From World Travelers Union
Traveler: Danielle Gervalis
When: May 2018
While I hate to crudely condense my visit to Prague, I can best sum it up like this; if you appreciate architecture, cheap beer and meat and potatoes, you will LOVE it here! It has been an established city for over a thousand years and a large majority of its historical landmarks were spared the ravages of war. Walking through Prague is a delightful experience filled with cobblestone alleyways, hidden courtyards and a pub on nearly every corner!
I’d been keeping an eye on trips to Prague for a while and the stars aligned over Memorial Day weekend. I booked a five day trip including flights and a stay at Hotel Antik in the middle of Old Town via my favorite travel site Trip Masters. The hotel was comfy and included a giant breakfast buffet with about seven different kinds of juice. Additionally, the staff was helpful with coordinating transportation to and from the airport. I was able to set up a reservation via email for $30 each way which took about 25 minutes.

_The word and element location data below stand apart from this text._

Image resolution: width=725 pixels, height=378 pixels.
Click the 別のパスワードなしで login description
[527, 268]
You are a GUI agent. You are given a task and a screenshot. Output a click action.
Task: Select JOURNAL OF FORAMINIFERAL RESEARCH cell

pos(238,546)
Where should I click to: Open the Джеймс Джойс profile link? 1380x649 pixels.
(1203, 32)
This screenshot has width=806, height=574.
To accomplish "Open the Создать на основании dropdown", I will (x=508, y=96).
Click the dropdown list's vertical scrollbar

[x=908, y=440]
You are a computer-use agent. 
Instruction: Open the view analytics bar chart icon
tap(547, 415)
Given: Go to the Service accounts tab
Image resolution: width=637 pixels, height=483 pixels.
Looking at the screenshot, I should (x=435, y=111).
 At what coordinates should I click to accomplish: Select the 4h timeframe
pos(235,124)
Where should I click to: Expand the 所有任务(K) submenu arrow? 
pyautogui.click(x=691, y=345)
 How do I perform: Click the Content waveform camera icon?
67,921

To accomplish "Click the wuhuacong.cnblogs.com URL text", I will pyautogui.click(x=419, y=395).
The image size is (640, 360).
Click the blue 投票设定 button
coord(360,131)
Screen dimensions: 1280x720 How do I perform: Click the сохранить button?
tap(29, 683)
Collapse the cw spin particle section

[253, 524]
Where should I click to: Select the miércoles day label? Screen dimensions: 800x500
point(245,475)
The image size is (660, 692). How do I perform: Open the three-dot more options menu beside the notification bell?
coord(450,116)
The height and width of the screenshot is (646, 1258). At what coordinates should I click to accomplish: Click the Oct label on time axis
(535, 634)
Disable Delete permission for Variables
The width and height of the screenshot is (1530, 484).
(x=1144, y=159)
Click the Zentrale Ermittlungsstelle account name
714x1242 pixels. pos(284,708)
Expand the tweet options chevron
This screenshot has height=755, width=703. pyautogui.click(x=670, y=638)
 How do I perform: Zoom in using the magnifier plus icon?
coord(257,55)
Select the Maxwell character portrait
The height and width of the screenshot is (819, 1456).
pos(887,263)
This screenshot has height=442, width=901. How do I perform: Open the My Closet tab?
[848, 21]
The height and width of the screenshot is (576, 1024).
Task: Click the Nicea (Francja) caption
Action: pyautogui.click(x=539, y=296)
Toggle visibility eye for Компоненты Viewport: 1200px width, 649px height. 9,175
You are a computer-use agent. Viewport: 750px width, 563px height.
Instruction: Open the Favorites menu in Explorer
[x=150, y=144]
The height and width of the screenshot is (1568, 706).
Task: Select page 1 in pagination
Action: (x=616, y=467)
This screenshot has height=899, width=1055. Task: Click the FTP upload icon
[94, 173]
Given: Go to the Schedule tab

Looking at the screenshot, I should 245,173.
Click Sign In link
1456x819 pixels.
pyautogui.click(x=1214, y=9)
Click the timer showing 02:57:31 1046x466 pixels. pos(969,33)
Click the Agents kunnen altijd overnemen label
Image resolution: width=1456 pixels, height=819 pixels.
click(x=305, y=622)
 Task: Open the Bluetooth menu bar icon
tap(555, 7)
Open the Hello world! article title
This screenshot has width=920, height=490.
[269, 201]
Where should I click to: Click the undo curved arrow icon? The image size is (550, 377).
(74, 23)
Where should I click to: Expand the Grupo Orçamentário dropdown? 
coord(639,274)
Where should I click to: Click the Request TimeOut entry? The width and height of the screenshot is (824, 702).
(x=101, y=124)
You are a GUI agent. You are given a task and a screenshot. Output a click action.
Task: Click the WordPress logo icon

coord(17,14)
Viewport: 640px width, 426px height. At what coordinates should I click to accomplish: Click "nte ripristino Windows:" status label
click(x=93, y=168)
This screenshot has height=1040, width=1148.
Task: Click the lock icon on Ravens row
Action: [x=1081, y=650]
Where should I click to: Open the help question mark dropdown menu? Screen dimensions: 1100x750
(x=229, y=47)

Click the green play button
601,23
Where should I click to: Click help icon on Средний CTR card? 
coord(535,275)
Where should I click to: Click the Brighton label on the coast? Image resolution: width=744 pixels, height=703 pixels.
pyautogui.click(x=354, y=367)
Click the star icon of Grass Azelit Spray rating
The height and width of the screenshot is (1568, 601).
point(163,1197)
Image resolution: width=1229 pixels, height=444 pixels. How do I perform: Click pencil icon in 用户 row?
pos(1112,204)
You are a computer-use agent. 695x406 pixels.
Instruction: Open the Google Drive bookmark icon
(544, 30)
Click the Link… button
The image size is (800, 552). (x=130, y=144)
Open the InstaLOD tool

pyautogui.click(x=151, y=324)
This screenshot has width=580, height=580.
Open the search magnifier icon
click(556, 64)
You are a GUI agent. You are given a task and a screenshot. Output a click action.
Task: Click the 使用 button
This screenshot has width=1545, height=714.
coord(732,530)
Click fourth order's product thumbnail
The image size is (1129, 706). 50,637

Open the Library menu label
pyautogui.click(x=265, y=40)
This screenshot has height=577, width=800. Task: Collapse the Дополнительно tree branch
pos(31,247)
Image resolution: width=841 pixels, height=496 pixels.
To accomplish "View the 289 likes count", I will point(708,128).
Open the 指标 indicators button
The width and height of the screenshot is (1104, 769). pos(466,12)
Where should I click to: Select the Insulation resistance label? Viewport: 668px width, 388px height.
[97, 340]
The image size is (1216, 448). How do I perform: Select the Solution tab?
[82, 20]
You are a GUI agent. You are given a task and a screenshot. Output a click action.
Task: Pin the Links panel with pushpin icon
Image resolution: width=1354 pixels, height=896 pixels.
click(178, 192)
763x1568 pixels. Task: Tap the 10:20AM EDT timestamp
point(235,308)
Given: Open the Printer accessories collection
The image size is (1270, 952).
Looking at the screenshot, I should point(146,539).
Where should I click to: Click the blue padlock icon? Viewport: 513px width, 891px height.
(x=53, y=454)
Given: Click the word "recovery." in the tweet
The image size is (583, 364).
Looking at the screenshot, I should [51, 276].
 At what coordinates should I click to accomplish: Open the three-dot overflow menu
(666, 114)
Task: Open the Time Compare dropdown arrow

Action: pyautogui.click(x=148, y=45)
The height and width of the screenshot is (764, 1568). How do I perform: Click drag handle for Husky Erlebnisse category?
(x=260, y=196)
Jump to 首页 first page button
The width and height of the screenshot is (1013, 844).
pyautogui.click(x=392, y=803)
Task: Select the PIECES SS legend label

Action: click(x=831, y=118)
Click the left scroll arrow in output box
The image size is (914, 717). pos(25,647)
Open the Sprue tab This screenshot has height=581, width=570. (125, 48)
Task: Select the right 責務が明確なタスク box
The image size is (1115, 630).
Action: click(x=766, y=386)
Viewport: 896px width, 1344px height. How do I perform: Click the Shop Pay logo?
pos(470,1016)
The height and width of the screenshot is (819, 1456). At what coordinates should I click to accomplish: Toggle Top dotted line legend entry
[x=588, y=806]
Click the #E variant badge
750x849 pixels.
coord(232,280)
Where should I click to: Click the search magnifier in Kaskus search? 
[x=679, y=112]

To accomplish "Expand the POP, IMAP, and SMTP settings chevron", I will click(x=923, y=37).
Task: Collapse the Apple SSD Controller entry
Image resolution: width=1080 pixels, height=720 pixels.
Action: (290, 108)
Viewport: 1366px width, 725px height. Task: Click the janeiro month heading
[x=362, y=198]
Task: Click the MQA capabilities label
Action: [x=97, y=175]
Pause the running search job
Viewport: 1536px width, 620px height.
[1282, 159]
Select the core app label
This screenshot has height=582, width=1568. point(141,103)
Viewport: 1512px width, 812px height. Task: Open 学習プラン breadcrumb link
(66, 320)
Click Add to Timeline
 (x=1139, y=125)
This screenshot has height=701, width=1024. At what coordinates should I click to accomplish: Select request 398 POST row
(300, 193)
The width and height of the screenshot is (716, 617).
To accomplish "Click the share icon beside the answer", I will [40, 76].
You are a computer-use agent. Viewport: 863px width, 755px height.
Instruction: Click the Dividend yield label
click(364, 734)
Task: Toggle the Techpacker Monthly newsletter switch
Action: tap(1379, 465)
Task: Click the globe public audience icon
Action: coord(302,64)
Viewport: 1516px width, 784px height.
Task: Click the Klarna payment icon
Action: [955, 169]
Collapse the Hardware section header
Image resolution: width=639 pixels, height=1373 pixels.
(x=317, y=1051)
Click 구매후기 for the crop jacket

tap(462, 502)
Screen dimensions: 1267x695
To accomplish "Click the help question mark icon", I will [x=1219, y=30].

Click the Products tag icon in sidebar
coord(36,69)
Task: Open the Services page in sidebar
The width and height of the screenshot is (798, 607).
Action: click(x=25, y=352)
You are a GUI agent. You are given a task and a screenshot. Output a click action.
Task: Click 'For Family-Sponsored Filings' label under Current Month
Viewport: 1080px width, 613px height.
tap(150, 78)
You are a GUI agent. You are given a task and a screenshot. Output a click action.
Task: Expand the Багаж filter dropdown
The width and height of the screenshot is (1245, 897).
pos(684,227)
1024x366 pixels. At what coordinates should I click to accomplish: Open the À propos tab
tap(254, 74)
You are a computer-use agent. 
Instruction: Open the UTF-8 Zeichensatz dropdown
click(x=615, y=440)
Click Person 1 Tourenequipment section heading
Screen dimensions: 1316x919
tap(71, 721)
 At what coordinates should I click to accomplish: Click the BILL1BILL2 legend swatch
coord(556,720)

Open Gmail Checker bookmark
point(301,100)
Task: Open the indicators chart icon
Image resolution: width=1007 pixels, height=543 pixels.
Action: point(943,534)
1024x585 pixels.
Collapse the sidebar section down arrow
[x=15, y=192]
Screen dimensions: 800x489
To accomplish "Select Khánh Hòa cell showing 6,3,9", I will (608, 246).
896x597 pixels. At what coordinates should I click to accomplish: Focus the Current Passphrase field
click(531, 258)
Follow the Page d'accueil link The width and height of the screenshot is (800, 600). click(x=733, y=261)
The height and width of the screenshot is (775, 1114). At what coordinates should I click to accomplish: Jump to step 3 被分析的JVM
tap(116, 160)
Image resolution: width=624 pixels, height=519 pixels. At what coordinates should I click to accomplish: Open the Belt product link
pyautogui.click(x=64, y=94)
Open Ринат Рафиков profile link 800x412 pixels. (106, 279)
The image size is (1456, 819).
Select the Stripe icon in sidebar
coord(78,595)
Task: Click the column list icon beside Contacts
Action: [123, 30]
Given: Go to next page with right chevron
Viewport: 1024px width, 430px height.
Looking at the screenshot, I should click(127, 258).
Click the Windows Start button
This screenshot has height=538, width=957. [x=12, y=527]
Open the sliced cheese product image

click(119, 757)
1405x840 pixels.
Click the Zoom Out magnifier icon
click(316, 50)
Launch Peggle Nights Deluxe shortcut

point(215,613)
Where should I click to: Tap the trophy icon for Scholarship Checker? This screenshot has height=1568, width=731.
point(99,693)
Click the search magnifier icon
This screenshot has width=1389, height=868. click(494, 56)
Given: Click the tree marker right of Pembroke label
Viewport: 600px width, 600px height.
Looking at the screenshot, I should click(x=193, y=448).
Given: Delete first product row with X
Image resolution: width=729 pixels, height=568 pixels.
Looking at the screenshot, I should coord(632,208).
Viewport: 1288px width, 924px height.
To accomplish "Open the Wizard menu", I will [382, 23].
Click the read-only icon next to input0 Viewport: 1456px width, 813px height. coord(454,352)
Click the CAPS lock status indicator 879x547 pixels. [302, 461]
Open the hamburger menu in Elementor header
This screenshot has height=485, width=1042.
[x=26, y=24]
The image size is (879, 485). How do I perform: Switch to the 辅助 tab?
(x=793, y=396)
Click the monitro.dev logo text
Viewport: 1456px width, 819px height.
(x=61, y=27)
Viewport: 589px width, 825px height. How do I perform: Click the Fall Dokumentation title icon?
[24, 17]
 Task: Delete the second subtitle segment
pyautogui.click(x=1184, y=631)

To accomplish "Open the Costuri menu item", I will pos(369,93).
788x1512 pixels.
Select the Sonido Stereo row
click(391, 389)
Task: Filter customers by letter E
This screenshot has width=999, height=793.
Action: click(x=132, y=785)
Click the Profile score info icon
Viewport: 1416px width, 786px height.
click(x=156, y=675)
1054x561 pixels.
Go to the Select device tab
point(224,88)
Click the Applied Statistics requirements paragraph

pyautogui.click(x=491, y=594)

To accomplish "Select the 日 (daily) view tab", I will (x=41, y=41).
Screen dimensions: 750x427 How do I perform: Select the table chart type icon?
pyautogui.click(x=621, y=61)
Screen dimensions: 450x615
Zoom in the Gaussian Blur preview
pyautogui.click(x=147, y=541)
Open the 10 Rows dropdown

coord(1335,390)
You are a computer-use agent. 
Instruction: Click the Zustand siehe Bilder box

If you enjoy checking out all of the tourist sites then I highly recommend staying in the historic areas. The city is incredibly walkable and you can get pretty much anywhere within 20 minutes. You’ll want to pack comfortable shoes since you will be walking on cobblestone up and downhill. If you’re looking for additional planning/packing tips, check out our travel friend’s list.
Things to Do
It’s the largest castle in the world and a focal point in vistas of the city. There are different ticket options you can purchase to tour, which are cheaper than buying an individual ticket at each site. I purchased the Circuit B which included the Gardens, Cathedral, Old Royal Palace, St. George’s Basilica, Golden Lane and Daliborka Tower for around $12 USD and felt like I saw everything! Make sure to give yourself plenty of time. The complex is SPRAWLING and can get jammed with tourists.
The site has been in use since 925 AD but construction on the Gothic style began in 1344 under the direction of Charles IV and wasn’t consecrated until 1929! Talk about a long term project. You can look around the entrance area to the Cathedral for free but if you want to see the main altar and crypts, you’ll have to purchase a ticket. The architecture and stained glass in the front really caught my eye. The artistry is impressive and the stunning hues really pop in the changing daylight.
Climb the 275 steps to the top of this tower, which once served as a gunpowder store, to get 360 degree views of the city across the Vltava river. It was an extra $7 and quite the workout but it does have amazing views!
This is a narrow alleyway lined with tiny, colorful houses with plaques describing the actual people who lived there. It’s interesting to see how the common people lived, mostly archers and artisans in the 1500s and later struggling artists, like Franz Kafka, in the shadow of this massive castle and cathedral. One of the most intriguing stories comes from Number 14, the house of Psychic Matylda Prusova. She was a famous fortune-teller who was later killed by the Gestapo as a result of her predictions of the end of the war and thus the communist regime.
Dating back to 1135, the palace was used by princesses and kings as a residence. When you walk into the Vladislav Hall, make sure to look up at the intricate ceiling which has been in place for over 500 years. However, a significant part of history occurred here, the Second Defenestration of Prague, where a group of Protestants nobles threw three of the Hapsberg emperor’s Catholic employees out a window. Fortunately, they survived because they fell into a massive pile of manure…. If you’re interested in hearing more about the Defenestrations in Prague, I recommend listening to the “Stuff you Missed in History Class” podcast on the topic.